Lines of data:

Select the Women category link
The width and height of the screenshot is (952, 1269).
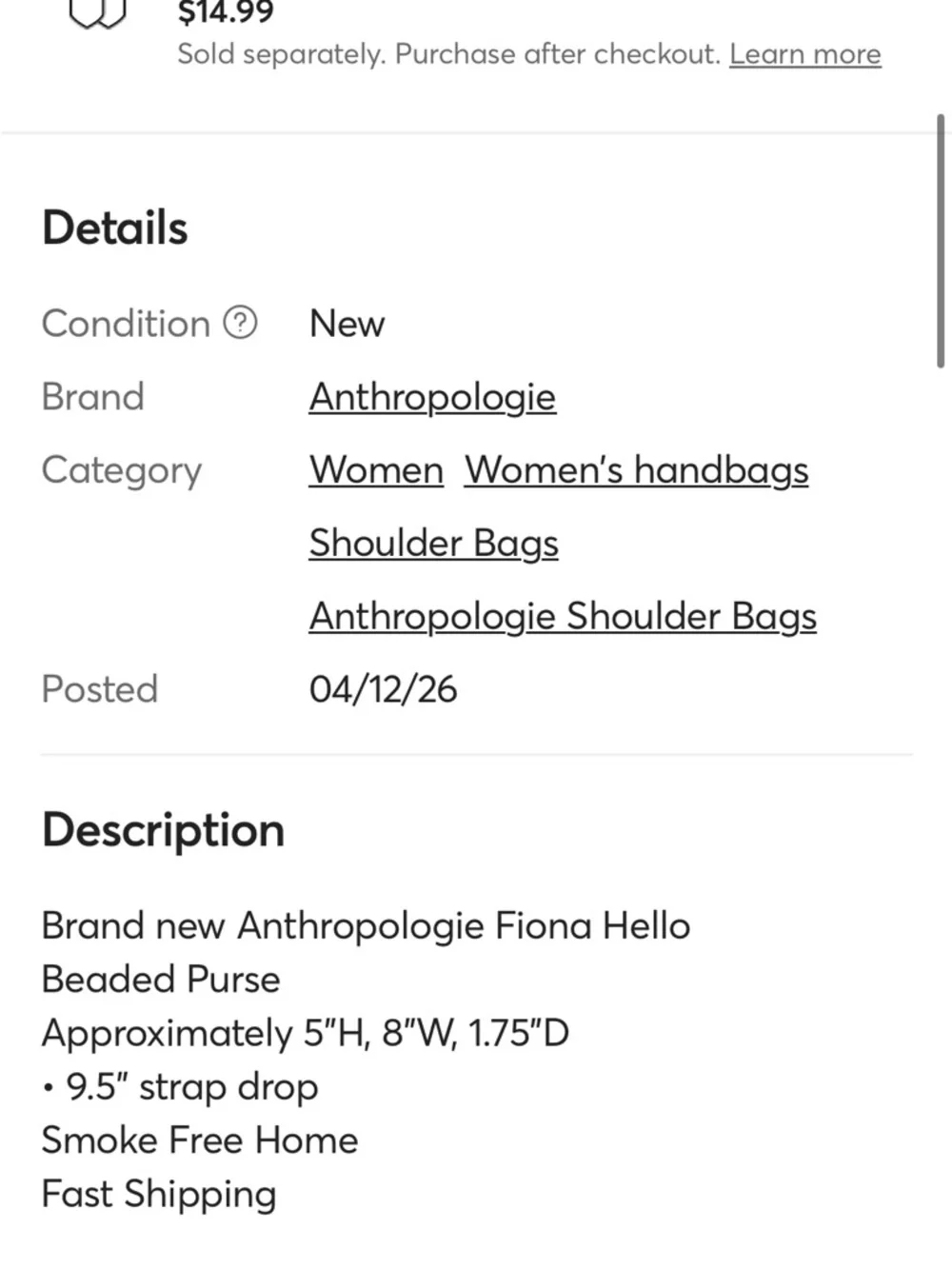click(375, 470)
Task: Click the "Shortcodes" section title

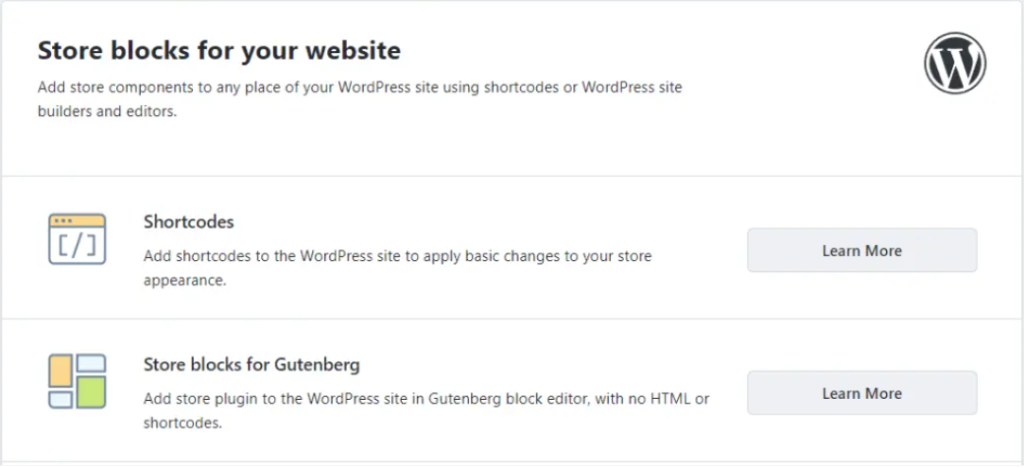Action: [x=188, y=221]
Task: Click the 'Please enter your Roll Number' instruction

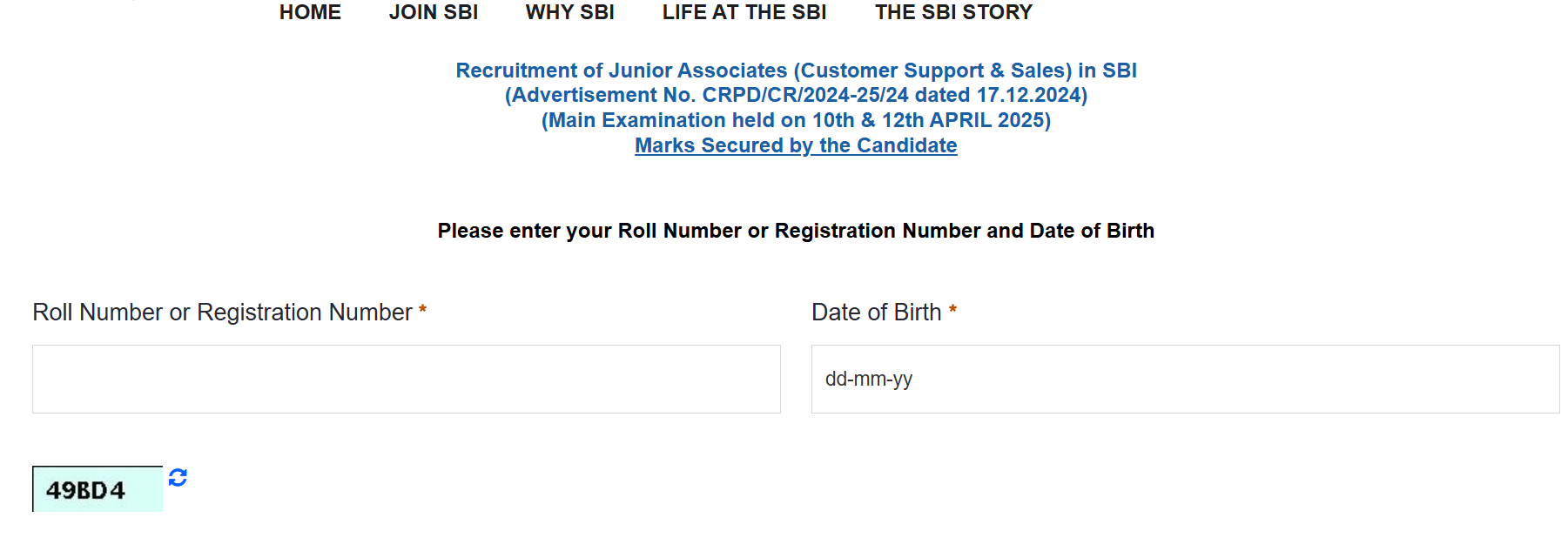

### GOAL OF THE EXERCISE
Reproduce every line of the material above without changing anything, and leave out the pictures.

### COMPLETED EXERCISE
Select the Women category link
The width and height of the screenshot is (952, 1269).
click(375, 470)
Task: Click the "Shortcodes" section title

Action: [x=188, y=221]
Task: Click the 'Please enter your Roll Number' instruction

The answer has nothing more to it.